## Begin

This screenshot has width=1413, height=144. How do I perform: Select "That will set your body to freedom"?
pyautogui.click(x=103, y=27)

## End
## Begin

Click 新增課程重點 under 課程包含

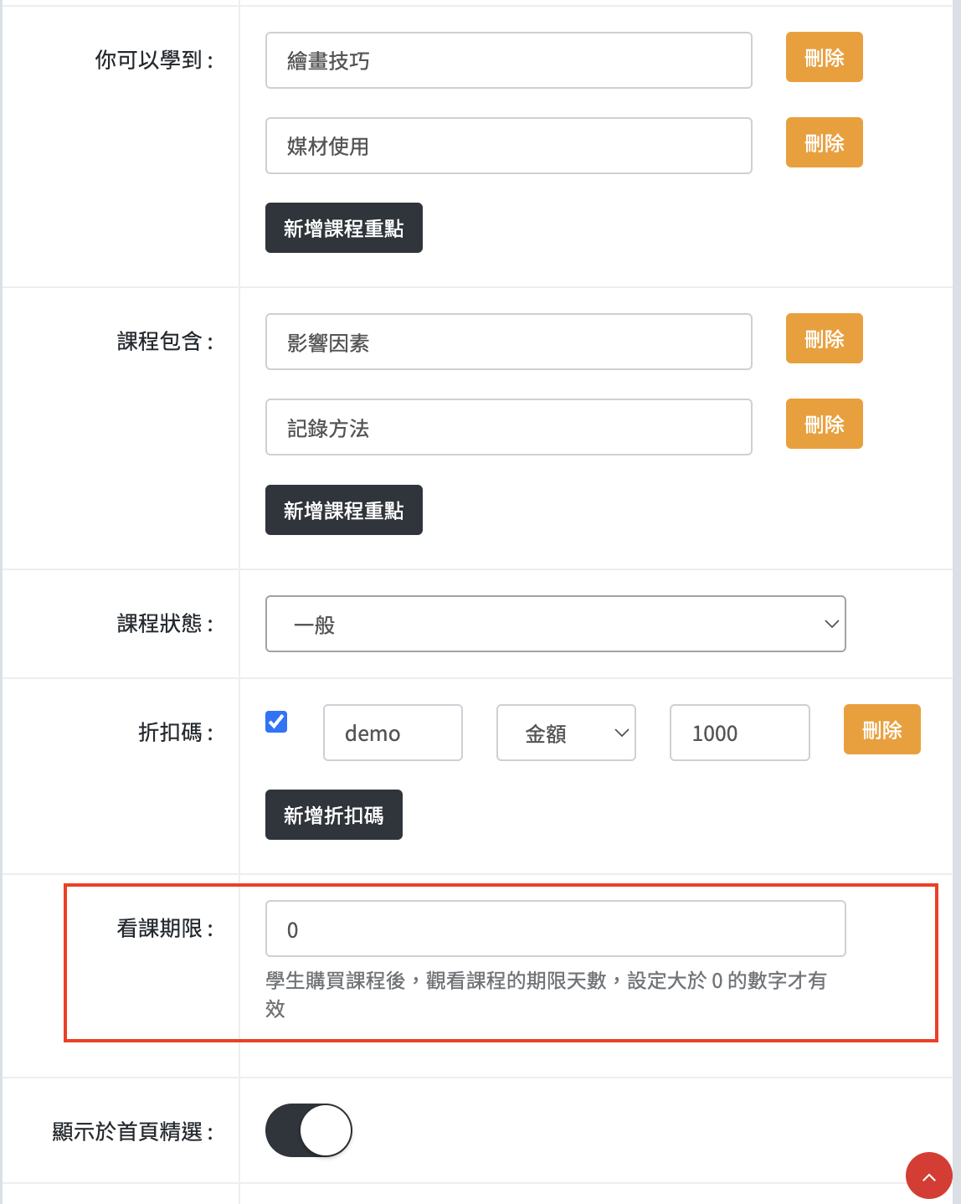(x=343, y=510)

## End
## Begin

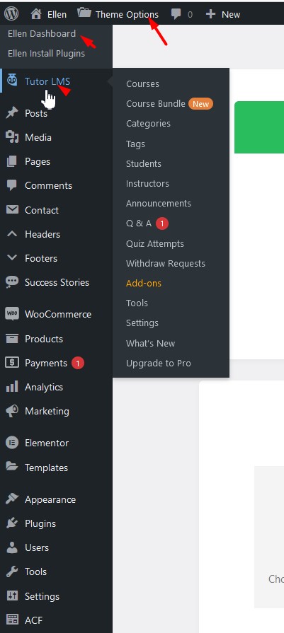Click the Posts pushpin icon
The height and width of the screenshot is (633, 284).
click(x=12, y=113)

## End

▸ **Exercise prompt**: Print the lines starting with the line containing "This screenshot has" and going on through the line containing "pyautogui.click(x=103, y=27)", both included, and nothing else.

▸ **Exercise result**:
This screenshot has width=1413, height=144. How do I perform: Select "That will set your body to freedom"?
pyautogui.click(x=103, y=27)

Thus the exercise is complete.